**What you need to do**
The reply is to be the lines from the one with "Nos gestions (40, 2377)" through the last line of the records below, each retyped exactly, with pictures left out.

——————————

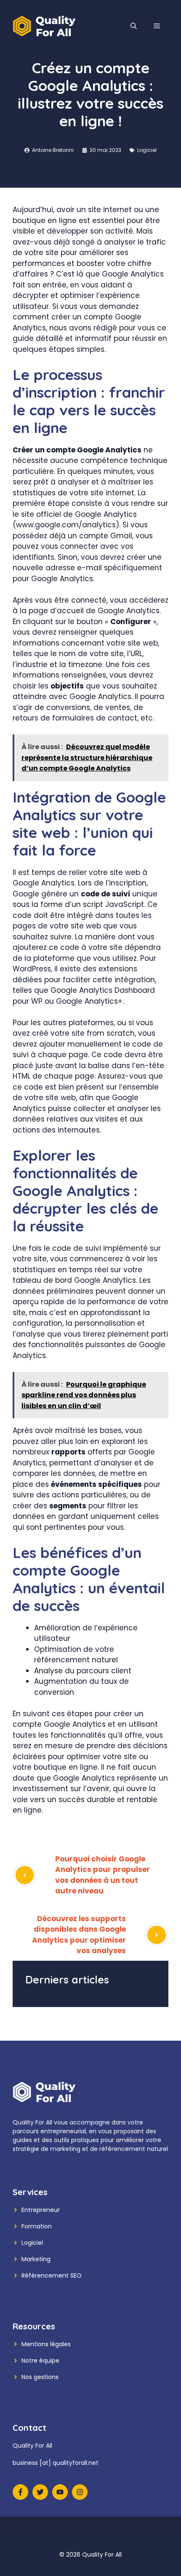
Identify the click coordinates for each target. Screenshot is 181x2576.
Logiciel (147, 150)
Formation (36, 2226)
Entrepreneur (40, 2210)
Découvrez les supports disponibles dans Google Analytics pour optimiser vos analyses (79, 1935)
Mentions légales (46, 2344)
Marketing (36, 2259)
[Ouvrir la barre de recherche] (133, 26)
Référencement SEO (51, 2275)
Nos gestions (40, 2377)
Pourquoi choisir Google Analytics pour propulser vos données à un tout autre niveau (102, 1875)
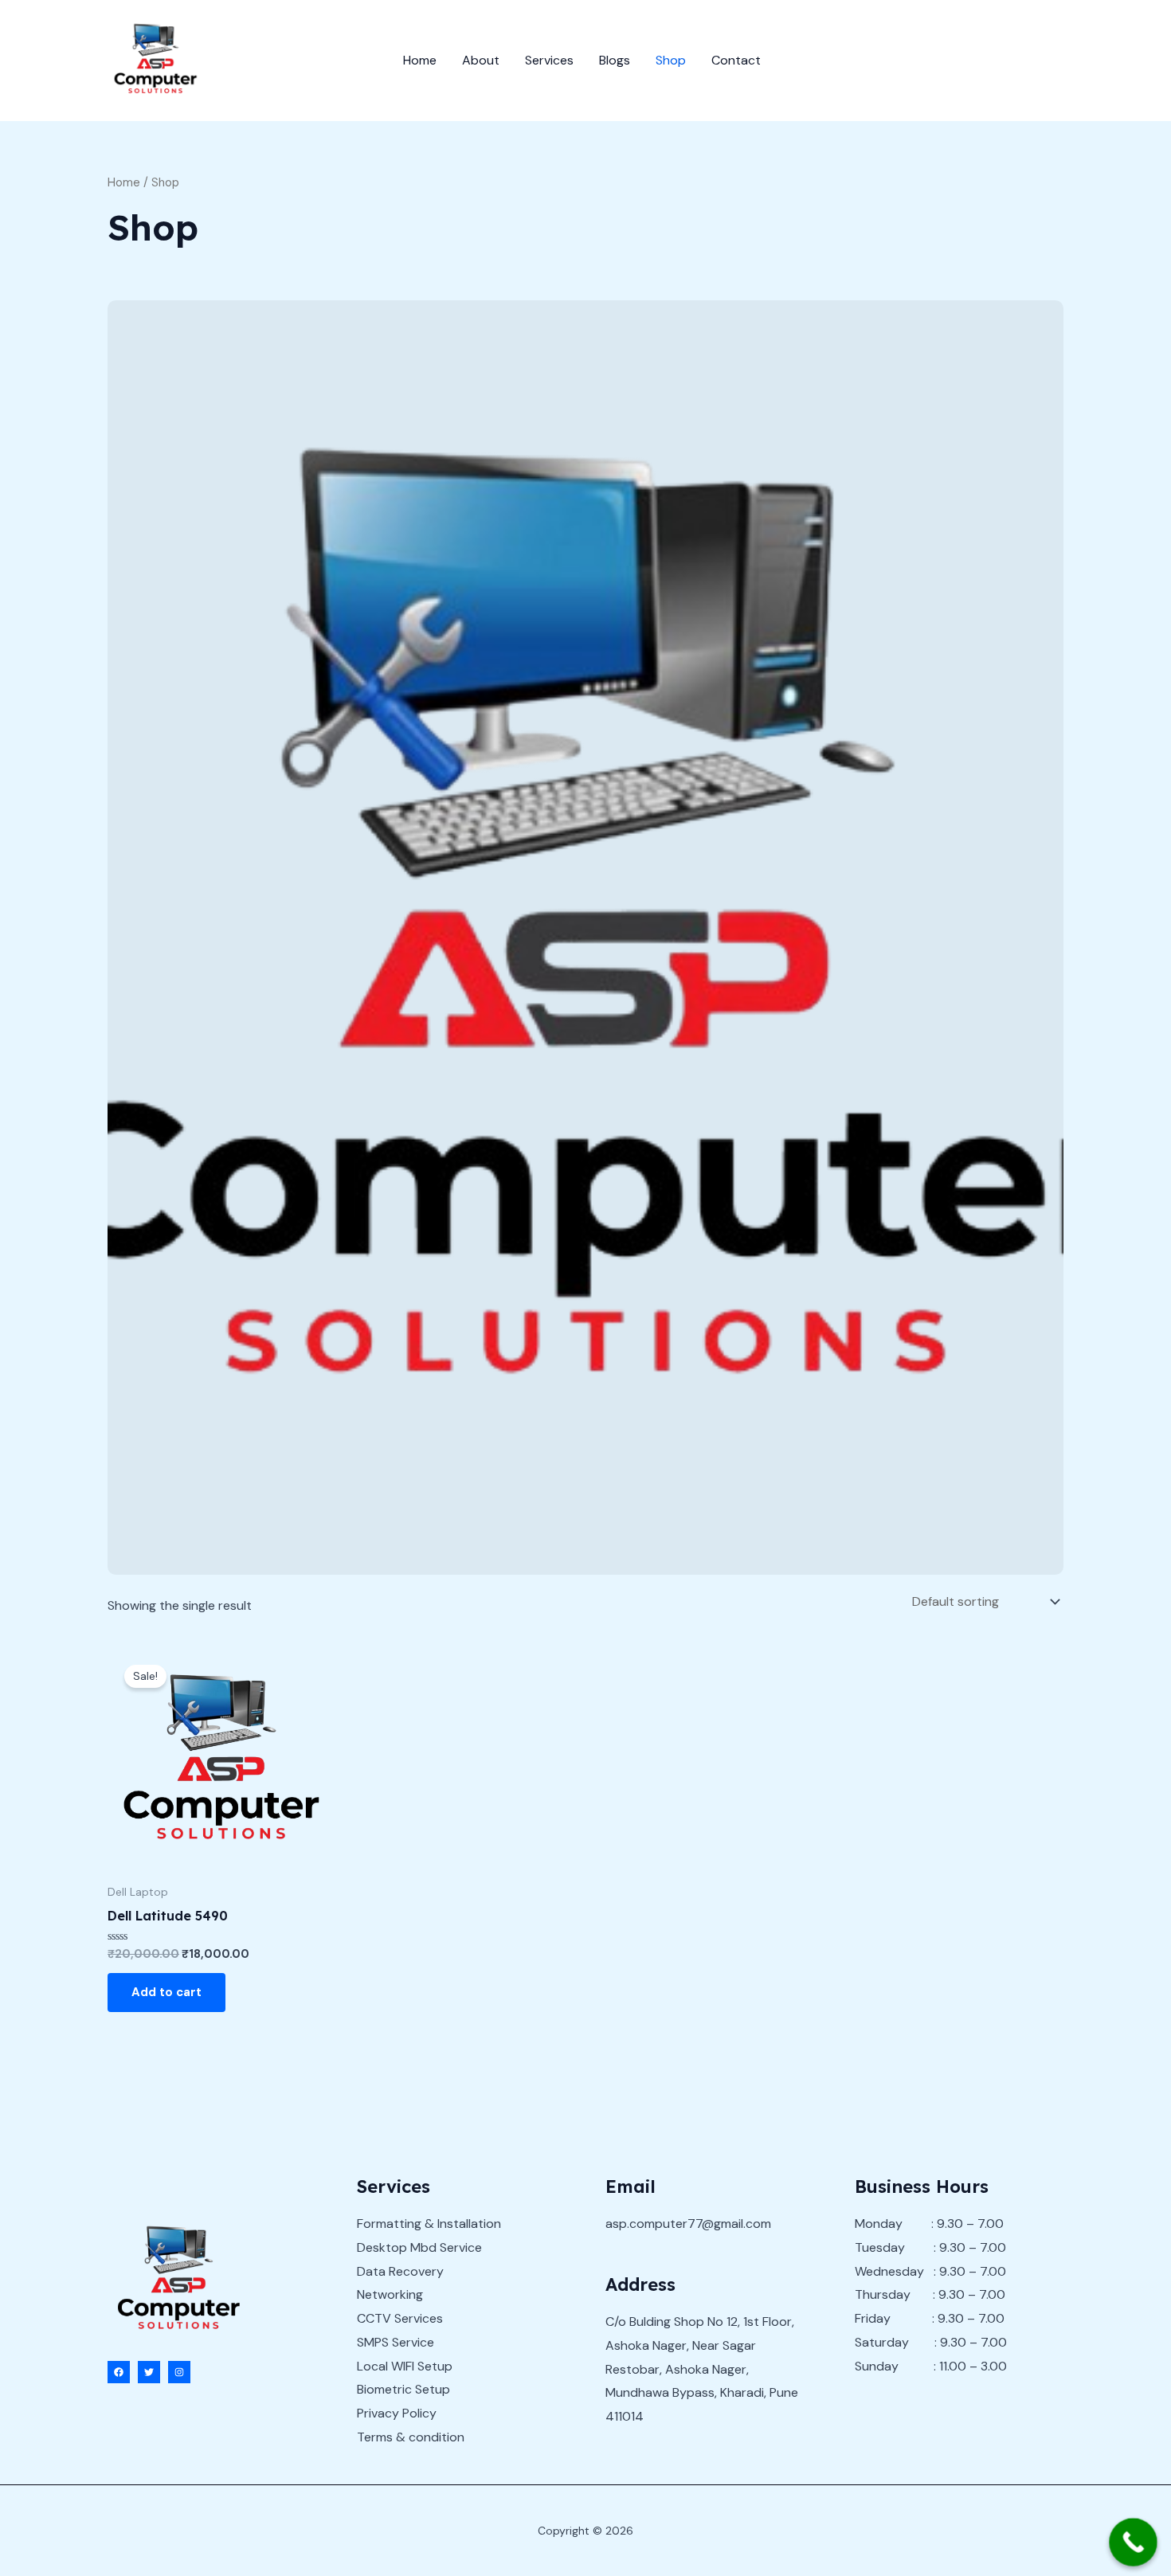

——————————

**Problem solution**
Nos gestions (40, 2377)
Pourquoi choisir Google Analytics pour propulser vos données à un tout autre niveau (102, 1875)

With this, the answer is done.